If you so much as hint to Jonathan that you know me as anyone other than an employee for the team, if you push me to where I have nothing to lose, you don’t want to see that side of me. ”

His face clouded over, and then the mask he used to charm the press washed back over him.

“Oh, Kendra. You might remember some of my favorite games. But I never played my best one with you. Chess. I never lose. So, if you think you have me, fine. But I’d watch your back if I were you. Check. Your move.”

And then he ran off. Leaving me heaving on the sidewalk, miles from the end of my route, lungs burning, and every nerve firing with adrenaline from the terror that I had once again allowed him to force onto me.

I hated my past self for letting that man into my life, for trusting him, for giving him a part of my soul, and for not being strong enough to keep him from disturbing what peace I had recently found.

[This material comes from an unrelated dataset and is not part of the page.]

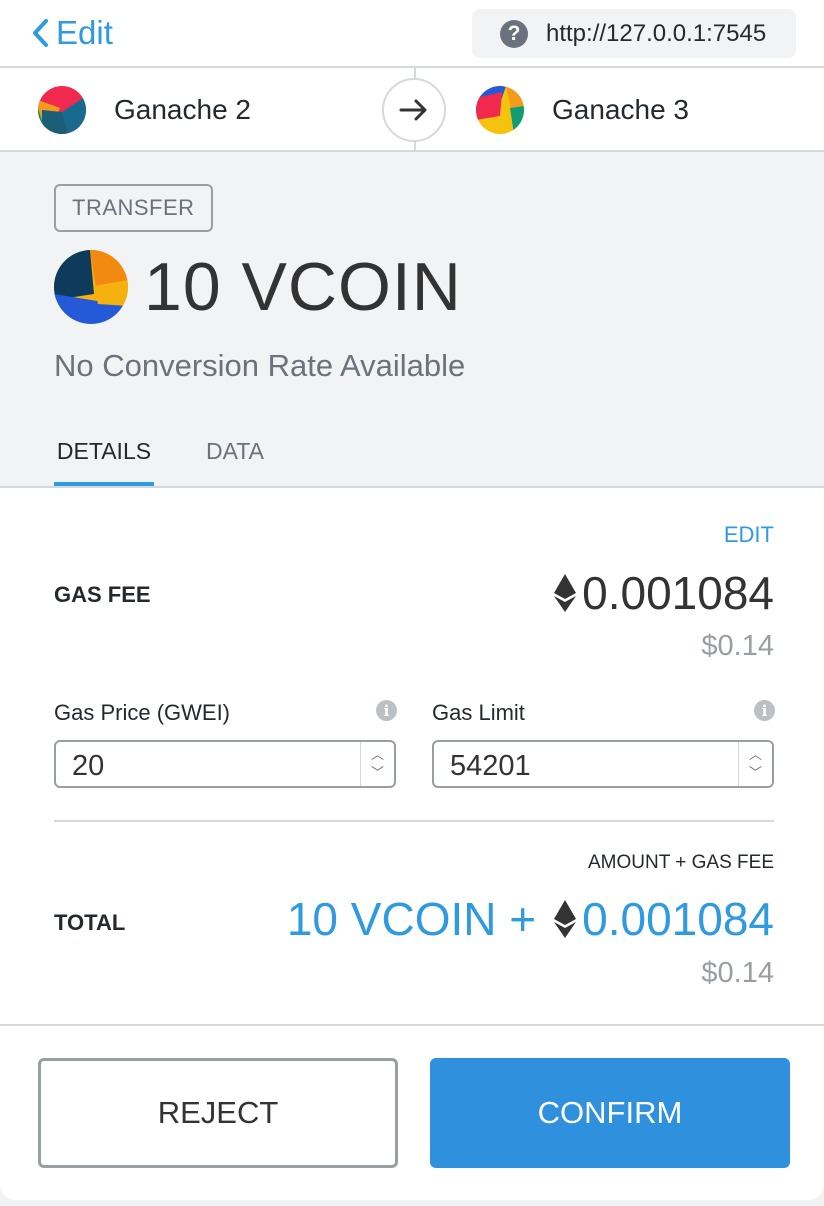 The image size is (824, 1206). I want to click on conversion-rate-note: No Conversion Rate Available, so click(260, 366).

Miles from the end of my run, I was too far out to turn back, and far enough for the rest of my run to become an opportunity for me to replay the conversation with Tucker.

Run through my past. Remind myself of all the mistakes I made that brought Tucker into my life and forced me to face them repeatedly.

It also reminded me of why I had started running in the first place, making clear that I could never run fast enough, or far enough to escape my past.

When I arrived at the stadium, I flashed my badge at security and headed straight to the showers. The clothes and toiletries I left in the women’s locker room hung where I left them the day before as I swiped a towel and moved straight to the shower.

It was there that Jonathan found me almost an hour later, curled in a ball, fully clothed in my running gear, the water hitting my back as I shook with fear.